**Task to complete**: Continue the text on Chinese Medicine's individualized approach to treatment from where it stops.

**Provided text**:

——————————

People often walk into my clinic for the first time and ask something like, “What do you have for allergies?”
My reply is usually: “Nothing. But I’m sure I got something for your allergies.”
This is not me being a smartass.
In our culture, we think of disease as having a set of symptoms addressed by a specific standard of care. That’s why your doctor may prescribe diabetes or high blood pressure medication which has been approved for that condition. From the public’s point of view, it seems like a 1:1 relationship between disease and treatment. Chinese Medicine, on the other hand, takes a far different approach.
Chinese Medicine sees the same condition in multiple ways depending on how it expresses itself in the patient. As a result, there is no standardized treatment for insomnia or heartburn for example. We examine a symptom like heartburn in the context of what else the patient may be experiencing, even if the other symptoms are seemingly unrelated.
This group of symptoms becomes an omni-directional field of engagement depicting what bodily functions are overburdened. They also guide the practitioner into selecting the appropriate treatment from an otherwise overwhelming array of strategies.
For instance, some heartburn patients have gallbladder and stomach dysfunction where the organs are clogged and backfiring that excess. Others with reflux have a weak digestion, making them more sensitive to cold and prone to diarrhea.
Each of these patients needs completely opposite forms of treatment. To mix them up would be disastrous. This is why I lose it whenever I see a Chinese herbal formula based on a western medical diagnosis. In Chinese Medicine, treatment and the disease are customized for each patient.

——————————

**Provided material**:
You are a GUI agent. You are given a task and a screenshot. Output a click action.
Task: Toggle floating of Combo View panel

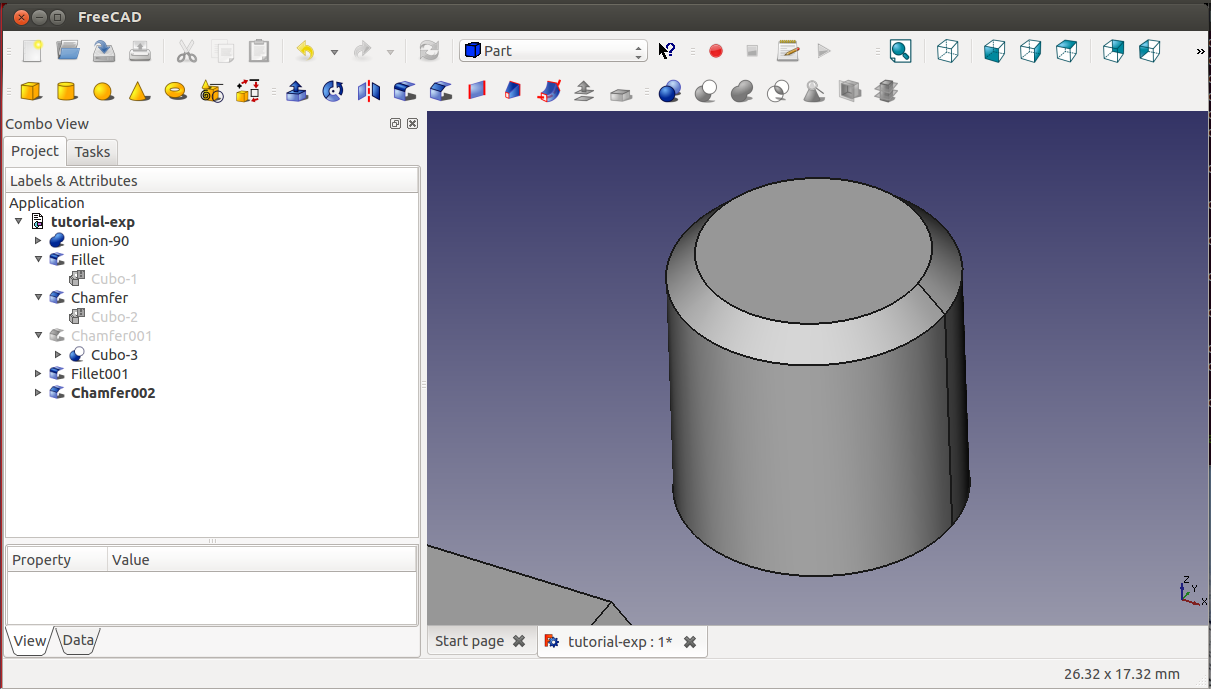click(395, 124)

——————————

**Answer section**:
For you as a person, a holistic disease model can be very helpful as you try to determine where your wellness efforts are best spent. How a disorder manifests provides information about parts of our overall health that need more attention from us. Do you get sinus infections often? Chinese Medicine would probably have a lot to say about the state of your stomach, large intestine, liver and metabolic health to name just a few.
The occurrence, severity and length of a disease all measure the capacity in which particular systems of our body cope with a stressor. In Chinese Medical terms, the body’s ability to overcome any pathologic change is often referred to as the strength of our zheng qi.
You might recall stories early in the pandemic about those who were silent carriers while others became gravely ill. The spectrum of responses to the virus varied even among family, friends and coworkers.
While the news media speculated over whether this was particular to covid-19, one of the oldest classics in Chinese Medicine (the Neijing) discusses epidemics and certain people whose zheng qi was so strong they never got sick. It’s actually a medical discussion we’ve been having for thousands of years.
The Neijing goes on to say that, for “epidemic qi”, the best strategy is to not come into contact with it in the first place [duh]. This wisdom would later be echoed in the Karate Kid Miyagism: “Best defense; no be there.”
But the Neijing also describes how to cultivate zheng qi so that if a battle does break out between us and an invading pathogen, the terrain tips victory in our favor. Through lifestyle practices in accordance with the natural world, our bodies have a greater chance of adapting to change and finding center again. According to the Neijing, this is critical for whether disease sets in or the degree in which we experience it.
Although I’m not oversimplifying the introduction of a novel virus, it is still a good public health message that was tragically drowned out during the pandemic. Since epidemics are likely to become more commonplace, the dire importance of our zheng qi should make us pause for a moment.
To be blunt: Your best long term investment is in things like food, nontoxic exercise, living in accordance with the seasons, sleep and restorative practices such as meditation.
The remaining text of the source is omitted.